Description
Text Classification with the perceptron
The goal of this lab session is to implement the binary perceptron and apply to it sentiment analysis, and in particular to predict the sentiment of movie reviews. The data you will use for this purpose are available from here: http://www.cs. cornell.edu/people/pabo/movie-review-data/review_polarity.tar.gz. Download it and take the first (alphabetic file order) 800 instances of each class as training data and the remaining 200 as testing and implement and evaluate the following:
- standard binary perceptron with bag-of-words representation (2 marks)
- randomizing the order of the training instances (use python’s random library to fix the random seed so that your results are reproducible!) (1 mark)
- multiple passes over the training instances (show the learning progress in a graph) (1 mark)

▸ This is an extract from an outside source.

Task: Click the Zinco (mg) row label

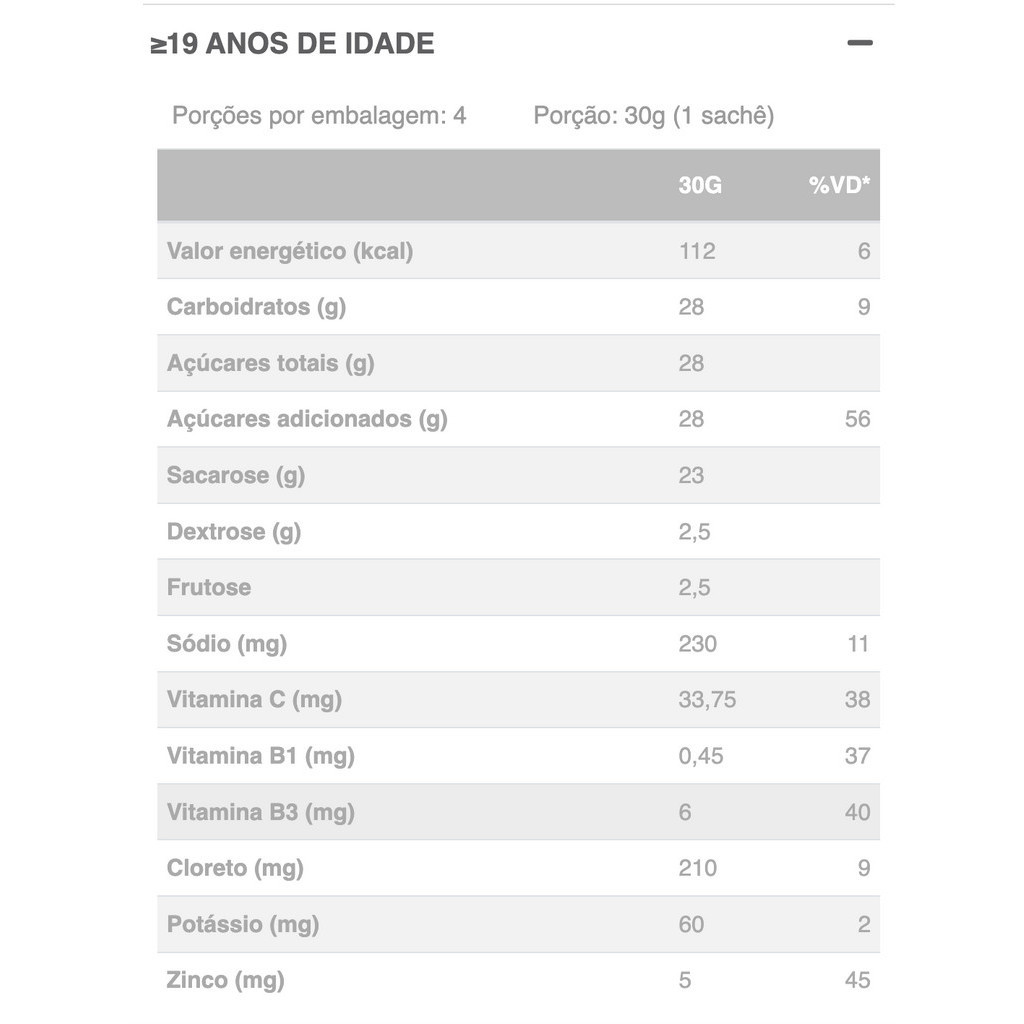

- instead of using the last weight vector for testing, taking the average of all the weight vectors calculated for each class (0.5 mark)
- implement two feature types beyond bag-of-words. Discuss your choice of features. Does any of them help improve accuracy? (1 mark)
- What are the most positively-weighted features for each class? Give the top 10 for each class and comment on whether they make sense (if they don’t you might have a bug!). If we were to apply the classifier we learnt to a different domain such laptop reviews or restaurant reviews, do you think these features would generalize well? Can you propose better features for
the new domain? (0.5 mark)